If your business is a sole proprietorship, a partnership or an LLC, each of the assets sold with the business is treated separately. The taxable amount from the value allocation of the asset is the "recaptured depreciation" or your profit gain. The taxable amount is the difference between what you sell the asset for and the book value of that asset as it is listed on your balance sheet. Depending on the length of time you have owned the asset, you may be entitled to the lower tax rate of long-term capital gains. Certain assets are not eligible for capital gain treatment, and any gains you get from the sale of those assets are treated as ordinary income and taxed at your personal income tax rate.
Selling your business for the most you can get, and at the same time limiting the tax liability associated with the sale, will always be a give-and-take negotiation.
Please note that this information on the tax aspects of selling a parts store is a very broad overview, and covers only federal tax issues. For more detailed information and accurate advice pertaining to your individual situation and information about your potential state and local tax liability, consult your tax advisor.
I hope these four articles have been informative and beneficial to readers. Selling a business is no small undertaking and you should not do it without sound business advice, planning and forethought. If you are thinking about selling, get busy now to add value to your store before the sale.

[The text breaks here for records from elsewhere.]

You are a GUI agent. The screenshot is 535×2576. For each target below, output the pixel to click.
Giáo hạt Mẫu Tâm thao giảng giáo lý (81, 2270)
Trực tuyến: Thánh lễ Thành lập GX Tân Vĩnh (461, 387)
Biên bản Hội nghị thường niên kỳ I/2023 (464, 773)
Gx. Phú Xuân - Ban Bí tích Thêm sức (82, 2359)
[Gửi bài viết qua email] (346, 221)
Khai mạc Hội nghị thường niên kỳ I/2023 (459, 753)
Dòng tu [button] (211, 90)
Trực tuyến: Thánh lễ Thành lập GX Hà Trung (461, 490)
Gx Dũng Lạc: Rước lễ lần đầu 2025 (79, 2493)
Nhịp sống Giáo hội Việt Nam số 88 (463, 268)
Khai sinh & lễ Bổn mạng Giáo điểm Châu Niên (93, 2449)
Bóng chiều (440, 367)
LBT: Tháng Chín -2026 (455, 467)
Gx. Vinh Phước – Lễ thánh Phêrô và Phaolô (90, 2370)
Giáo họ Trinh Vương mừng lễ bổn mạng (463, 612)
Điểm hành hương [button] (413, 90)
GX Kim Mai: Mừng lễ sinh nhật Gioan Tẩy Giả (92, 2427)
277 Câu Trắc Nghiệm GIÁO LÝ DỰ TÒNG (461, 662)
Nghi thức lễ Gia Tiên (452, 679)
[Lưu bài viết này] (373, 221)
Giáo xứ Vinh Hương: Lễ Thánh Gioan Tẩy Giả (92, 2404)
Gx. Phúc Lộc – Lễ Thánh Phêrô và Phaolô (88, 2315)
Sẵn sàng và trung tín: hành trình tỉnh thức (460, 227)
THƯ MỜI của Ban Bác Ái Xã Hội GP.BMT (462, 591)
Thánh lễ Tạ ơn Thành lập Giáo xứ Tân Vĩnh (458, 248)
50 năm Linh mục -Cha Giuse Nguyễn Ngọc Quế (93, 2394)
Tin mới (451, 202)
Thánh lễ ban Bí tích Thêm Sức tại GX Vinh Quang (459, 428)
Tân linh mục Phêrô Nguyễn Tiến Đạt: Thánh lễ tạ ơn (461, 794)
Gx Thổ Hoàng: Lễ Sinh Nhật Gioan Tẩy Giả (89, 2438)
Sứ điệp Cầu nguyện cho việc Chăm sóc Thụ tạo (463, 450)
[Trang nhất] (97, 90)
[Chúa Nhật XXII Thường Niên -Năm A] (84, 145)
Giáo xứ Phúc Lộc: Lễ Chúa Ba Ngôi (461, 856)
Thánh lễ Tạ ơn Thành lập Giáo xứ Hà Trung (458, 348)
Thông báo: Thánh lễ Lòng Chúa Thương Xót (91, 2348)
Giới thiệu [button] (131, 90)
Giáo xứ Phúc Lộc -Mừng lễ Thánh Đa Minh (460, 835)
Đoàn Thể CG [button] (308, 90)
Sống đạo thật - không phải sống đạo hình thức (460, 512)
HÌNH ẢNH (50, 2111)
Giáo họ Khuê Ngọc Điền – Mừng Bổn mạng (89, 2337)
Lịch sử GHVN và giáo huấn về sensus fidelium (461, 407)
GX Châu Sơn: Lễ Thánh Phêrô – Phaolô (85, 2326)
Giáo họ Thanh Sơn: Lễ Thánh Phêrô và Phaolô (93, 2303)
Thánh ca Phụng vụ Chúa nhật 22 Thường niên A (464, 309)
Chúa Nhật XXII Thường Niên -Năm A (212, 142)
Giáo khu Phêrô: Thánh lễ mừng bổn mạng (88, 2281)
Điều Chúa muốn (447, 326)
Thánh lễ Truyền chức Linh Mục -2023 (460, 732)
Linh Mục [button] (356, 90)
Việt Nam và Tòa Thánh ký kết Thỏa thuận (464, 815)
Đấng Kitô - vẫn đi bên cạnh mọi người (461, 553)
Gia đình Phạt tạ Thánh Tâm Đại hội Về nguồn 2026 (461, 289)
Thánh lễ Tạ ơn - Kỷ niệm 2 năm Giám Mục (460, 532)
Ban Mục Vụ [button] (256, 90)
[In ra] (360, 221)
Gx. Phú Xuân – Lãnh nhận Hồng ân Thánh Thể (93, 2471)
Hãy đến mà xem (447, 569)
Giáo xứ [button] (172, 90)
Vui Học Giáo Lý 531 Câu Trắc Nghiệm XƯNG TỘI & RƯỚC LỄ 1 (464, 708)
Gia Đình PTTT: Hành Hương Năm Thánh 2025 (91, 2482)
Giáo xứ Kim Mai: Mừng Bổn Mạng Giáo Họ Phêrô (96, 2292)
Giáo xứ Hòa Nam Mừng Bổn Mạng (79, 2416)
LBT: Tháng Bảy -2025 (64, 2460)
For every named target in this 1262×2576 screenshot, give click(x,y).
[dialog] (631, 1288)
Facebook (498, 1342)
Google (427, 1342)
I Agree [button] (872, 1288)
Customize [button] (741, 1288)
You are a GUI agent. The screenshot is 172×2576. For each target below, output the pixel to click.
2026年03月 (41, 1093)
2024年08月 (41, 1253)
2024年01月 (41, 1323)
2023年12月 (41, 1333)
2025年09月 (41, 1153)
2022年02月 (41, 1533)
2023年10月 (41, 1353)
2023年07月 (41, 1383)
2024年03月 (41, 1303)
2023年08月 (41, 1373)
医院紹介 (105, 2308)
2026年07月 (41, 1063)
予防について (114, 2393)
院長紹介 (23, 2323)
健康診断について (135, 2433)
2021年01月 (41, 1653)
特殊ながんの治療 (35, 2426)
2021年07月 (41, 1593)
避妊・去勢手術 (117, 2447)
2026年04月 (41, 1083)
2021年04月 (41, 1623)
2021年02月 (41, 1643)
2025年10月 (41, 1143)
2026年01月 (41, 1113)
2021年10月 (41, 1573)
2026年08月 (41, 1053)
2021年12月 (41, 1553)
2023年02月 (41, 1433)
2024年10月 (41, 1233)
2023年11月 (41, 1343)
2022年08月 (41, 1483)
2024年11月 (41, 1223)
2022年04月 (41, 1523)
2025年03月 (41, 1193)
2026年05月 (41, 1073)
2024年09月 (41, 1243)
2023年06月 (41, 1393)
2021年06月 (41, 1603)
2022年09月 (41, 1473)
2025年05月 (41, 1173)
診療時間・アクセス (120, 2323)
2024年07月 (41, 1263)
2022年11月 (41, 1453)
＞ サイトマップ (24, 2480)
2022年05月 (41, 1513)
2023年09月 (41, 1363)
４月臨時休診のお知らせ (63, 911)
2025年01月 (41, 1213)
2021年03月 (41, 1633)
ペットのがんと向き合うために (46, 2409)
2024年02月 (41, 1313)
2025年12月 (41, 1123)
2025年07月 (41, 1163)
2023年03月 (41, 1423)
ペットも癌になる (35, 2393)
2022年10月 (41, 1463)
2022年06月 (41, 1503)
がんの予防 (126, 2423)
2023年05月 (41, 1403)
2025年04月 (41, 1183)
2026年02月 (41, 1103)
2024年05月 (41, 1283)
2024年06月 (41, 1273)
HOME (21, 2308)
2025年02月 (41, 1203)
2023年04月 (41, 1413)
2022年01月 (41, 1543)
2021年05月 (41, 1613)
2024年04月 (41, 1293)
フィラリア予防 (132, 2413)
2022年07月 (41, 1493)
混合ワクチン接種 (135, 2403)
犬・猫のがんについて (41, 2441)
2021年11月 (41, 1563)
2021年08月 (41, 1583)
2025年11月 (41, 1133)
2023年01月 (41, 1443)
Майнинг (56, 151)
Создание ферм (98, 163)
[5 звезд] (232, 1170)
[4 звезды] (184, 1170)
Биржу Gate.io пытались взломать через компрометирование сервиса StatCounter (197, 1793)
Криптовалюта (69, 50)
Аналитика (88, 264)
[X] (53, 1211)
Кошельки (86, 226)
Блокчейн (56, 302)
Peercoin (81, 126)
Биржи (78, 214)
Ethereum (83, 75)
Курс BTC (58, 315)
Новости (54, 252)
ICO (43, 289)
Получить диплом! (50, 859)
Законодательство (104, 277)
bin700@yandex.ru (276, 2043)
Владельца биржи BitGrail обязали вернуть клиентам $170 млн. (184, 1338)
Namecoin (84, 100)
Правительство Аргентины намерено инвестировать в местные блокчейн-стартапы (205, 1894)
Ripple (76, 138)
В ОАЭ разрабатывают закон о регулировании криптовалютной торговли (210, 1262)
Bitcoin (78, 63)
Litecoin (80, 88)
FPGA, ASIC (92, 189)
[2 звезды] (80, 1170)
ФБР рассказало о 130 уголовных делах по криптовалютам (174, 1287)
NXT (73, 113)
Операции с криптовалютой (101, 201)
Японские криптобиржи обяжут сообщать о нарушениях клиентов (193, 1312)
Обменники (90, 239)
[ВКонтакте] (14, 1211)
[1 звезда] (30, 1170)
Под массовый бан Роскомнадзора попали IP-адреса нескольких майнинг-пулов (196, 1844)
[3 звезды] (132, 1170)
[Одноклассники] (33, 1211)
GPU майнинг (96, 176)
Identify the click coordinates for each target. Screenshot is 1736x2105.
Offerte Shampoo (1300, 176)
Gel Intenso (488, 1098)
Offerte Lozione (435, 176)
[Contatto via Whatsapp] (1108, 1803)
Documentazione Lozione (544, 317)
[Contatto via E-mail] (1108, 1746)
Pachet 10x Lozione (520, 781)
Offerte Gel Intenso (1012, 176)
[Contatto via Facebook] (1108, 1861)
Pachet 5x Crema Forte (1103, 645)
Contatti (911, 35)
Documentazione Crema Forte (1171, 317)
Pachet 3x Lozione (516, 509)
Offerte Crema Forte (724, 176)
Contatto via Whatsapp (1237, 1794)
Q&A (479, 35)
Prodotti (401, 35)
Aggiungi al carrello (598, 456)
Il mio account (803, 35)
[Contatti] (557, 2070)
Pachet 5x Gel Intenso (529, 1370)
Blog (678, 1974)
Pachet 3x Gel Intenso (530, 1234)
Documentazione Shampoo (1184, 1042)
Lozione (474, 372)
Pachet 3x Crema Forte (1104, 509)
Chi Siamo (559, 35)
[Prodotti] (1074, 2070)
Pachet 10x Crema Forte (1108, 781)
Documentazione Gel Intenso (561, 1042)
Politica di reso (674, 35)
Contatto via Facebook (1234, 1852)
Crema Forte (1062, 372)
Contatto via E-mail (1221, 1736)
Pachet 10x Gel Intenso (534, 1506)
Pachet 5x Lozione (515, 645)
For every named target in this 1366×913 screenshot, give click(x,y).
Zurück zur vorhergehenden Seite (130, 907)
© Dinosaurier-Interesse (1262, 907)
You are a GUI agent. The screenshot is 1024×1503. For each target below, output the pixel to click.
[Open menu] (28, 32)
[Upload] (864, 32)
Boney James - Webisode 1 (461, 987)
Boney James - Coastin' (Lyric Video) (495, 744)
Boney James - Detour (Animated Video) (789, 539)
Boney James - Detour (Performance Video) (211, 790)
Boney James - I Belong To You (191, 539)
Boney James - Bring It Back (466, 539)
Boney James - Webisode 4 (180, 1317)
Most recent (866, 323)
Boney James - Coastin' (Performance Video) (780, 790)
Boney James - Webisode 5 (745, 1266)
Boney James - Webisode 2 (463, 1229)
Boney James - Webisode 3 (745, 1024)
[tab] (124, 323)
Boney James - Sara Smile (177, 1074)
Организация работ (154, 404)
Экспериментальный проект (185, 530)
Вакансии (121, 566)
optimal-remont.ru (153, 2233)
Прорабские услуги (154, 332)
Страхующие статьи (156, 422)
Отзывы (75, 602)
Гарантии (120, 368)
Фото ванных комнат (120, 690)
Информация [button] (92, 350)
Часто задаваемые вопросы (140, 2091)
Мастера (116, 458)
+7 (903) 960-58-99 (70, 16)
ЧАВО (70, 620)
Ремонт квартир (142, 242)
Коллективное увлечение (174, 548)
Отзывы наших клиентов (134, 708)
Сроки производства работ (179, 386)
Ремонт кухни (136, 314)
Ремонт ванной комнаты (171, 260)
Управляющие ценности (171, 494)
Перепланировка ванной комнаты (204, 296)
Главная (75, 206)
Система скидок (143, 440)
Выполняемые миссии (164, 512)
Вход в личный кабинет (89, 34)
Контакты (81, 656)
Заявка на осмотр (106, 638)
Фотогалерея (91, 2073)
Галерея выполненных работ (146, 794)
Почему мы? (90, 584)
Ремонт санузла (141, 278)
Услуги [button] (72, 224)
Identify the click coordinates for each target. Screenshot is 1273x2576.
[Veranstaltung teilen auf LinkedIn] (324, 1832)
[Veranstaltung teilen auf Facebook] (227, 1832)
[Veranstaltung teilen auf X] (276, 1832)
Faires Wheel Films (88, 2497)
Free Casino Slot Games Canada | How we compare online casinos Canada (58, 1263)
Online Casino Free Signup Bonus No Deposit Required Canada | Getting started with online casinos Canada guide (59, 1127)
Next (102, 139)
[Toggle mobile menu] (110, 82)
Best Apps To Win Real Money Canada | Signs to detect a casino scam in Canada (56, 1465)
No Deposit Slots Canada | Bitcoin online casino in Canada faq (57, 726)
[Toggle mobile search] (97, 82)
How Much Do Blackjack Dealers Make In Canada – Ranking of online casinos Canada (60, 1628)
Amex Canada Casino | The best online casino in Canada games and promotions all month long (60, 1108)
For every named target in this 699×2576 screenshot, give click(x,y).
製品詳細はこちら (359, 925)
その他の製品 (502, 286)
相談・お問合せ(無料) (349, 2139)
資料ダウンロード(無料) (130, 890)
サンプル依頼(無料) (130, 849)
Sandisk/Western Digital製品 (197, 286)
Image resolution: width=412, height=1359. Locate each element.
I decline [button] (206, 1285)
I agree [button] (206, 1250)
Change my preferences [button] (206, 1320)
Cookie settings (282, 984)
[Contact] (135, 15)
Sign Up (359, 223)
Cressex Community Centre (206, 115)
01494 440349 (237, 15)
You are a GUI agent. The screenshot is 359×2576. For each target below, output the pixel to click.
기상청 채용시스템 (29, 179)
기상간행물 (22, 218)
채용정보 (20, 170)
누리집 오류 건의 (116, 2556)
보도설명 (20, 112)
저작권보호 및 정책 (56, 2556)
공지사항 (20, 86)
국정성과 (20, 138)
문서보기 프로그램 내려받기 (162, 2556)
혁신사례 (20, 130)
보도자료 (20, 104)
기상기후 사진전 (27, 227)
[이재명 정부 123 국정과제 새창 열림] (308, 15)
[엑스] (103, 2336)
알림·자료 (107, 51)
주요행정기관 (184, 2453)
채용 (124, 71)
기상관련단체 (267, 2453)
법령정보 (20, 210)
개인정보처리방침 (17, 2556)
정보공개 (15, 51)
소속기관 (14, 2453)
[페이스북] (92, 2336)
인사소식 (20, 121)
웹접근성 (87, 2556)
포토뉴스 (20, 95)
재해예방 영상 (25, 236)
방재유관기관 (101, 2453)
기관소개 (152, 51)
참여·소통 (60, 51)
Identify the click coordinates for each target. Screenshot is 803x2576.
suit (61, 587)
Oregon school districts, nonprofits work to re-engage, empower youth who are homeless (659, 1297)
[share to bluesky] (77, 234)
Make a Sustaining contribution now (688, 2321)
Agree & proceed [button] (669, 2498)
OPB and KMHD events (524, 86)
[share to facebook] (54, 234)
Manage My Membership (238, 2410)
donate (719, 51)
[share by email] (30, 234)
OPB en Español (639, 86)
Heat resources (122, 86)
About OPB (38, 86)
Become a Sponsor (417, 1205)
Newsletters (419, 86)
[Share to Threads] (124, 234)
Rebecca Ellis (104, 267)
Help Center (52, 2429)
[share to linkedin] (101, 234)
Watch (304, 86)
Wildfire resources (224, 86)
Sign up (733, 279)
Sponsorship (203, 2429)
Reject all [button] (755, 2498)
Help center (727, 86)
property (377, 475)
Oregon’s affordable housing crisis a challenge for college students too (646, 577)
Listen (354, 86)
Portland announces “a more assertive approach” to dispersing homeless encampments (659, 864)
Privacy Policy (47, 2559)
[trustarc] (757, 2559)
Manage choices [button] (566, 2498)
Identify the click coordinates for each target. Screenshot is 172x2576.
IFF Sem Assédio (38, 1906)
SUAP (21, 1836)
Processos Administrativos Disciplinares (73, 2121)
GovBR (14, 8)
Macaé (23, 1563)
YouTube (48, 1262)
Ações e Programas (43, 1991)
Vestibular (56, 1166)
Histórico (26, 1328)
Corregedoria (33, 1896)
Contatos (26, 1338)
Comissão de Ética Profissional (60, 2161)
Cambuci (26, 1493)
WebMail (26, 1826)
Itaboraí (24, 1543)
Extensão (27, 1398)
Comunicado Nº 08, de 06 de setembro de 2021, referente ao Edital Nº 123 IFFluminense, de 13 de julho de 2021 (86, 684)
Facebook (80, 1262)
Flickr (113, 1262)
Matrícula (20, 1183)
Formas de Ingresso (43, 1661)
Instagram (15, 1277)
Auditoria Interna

There are number of things that you can do to improve your store's appeal to buyers before the sale. Since cash is king, the most essential step you'll want to take is to clean up your income statement (P&L). Basically, this means doing whatever it takes to increase your EBIT (earnings before interest and taxes). This may mean something as simple stopping price overrides thus increasing your gross profit, hiring a salesperson on a commission basis, going out and visiting customers and explaining why your store should be first call on one additional product line, keeping your store open an extra five hours per week to generate more sales, and taking a hard look at all your expenses to see whether you can reduce any of them.
I hope these four articles have been informative and beneficial to readers. The Auto part industry is a great business for existing owners and new entrepreneurs who want to own their own small business.